Y’all… I mean… C’mon… Am I watching films like Jesse James Meets Frankenstein’s Daughter for nothing? Well, in literal terms, yes because there are no ads associated with this and it’s completely divorced from my paying work, but… Look, this is a passive-aggressive way to pressure you into sharing these posts with your friends, alright?

Not that “nothing” isn’t an appropriate summary of the film.

In brief, Dr. Maria Frankenstein, granddaughter of the famed Frankenstein, has fled to Mexico with her brother Rudolph to continue their grandfather’s experiments. Meanwhile, Jesse James gets caught in a frame-up with his partner Hank, leaving Hank shot. Jaunita, a woman from the village the Frankensteins have been doing their experiments in, agrees to lead Jesse and Hank to the Doctors for help. Maria decides to use Hank as her final test subject, succeeds, but at the last minute, of course, Hank turns on his creator and then is killed by Juanita. Jesse leaves with the Marshal that’s been hunting him, presumably to hang for his crimes. THE END

Now, I said, “in brief,” but that’s a lie because that implies I left things out of that description. There is nothing else to tell except a love triangle subplot between Juanita, Jesse, and Maria. There’s nothing here, not even padding. I mean, I’d previously described Hell on Wheels as “Padding: The Motion Picture,” so it’d be a fitting double-feature with this, Exposition: The Motion Picture.

We open on Juanita and her family discussing leaving the town now that all the children have died due to plague. Then we cut to the Frankensteins having a failed experiment and explaining how they’ve killed every child in the village and blamed it on a plague. Then we meet Jesse James and Hank, establishing their partnership and what’s happened to the rest of the James gang. From there, we meet another gang that’s called Jesse and Hank in for help and hear the story of the James gang again. And on and on and on. You could cut this into a tight, entertaining 30-minute piece a la Sandra Bernhard’s Reel Wild Cinema, but this verges on 90.

This could be an entertaining short film, by the way. It’s competently filmed and acted, the set design is nice if a little cheap, and it hits the beats that it needs to hit. The only thing is, it only hits those beats and it never follows through on giving you want you want from something like this: either the monster rampaging through a space or a mob of villagers swarming forth to take their revenge.

It’s hard to even get behind a hero in this movie since the primary characters are Jesse James and Maria Frankenstein. One’s a murderous outlaw, the other is actively trying to take over the world. Hank and Juanita are the sympathetic characters, but the former gets gutted and the latter is relegated to being both in love with and the love object of the two main male characters.

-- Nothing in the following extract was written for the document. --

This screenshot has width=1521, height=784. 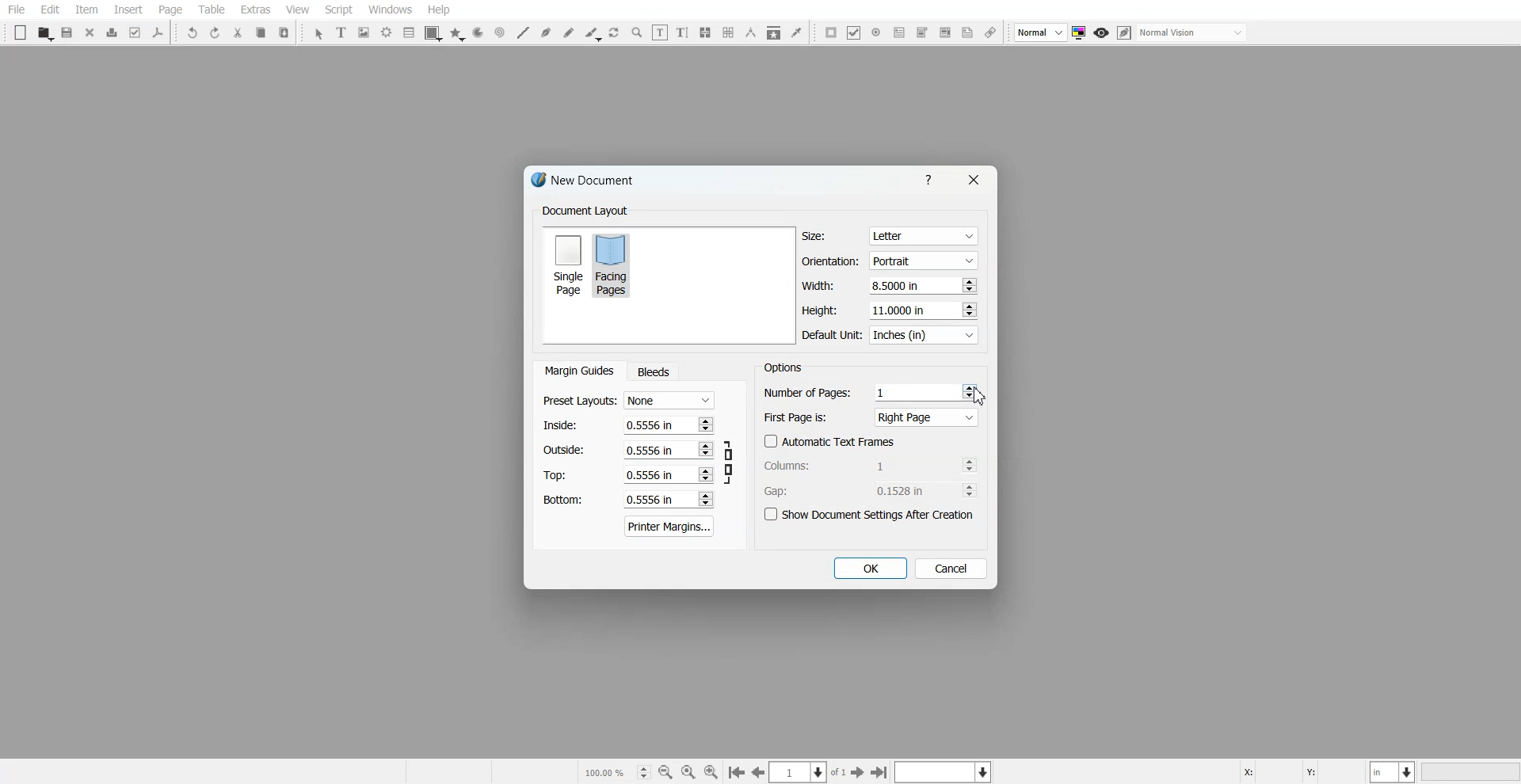 I want to click on Zoom In, so click(x=712, y=771).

At heart, though, the movie’s boring. It’s so boring! Nothing happens, repeatedly. So it’s not a recommend, maybe not even as something to riff. The film is so empty that it’s difficult to find anything to make fun of. I watched the version from Elvira’s Movie Macabre, and, while she was able to insert the occasional good gag, I still had to play the movie three times to see all the parts I’d slept through.

On the upside, the movie is in the public domain and I’ve added an MPEG-2 version to archive.org. Maybe it could serve as raw material for an interesting editing project. I’d advise against actually trying to watch it for entertainment, though. If you already did because all I’d posted previously was the link to the video, April Fools.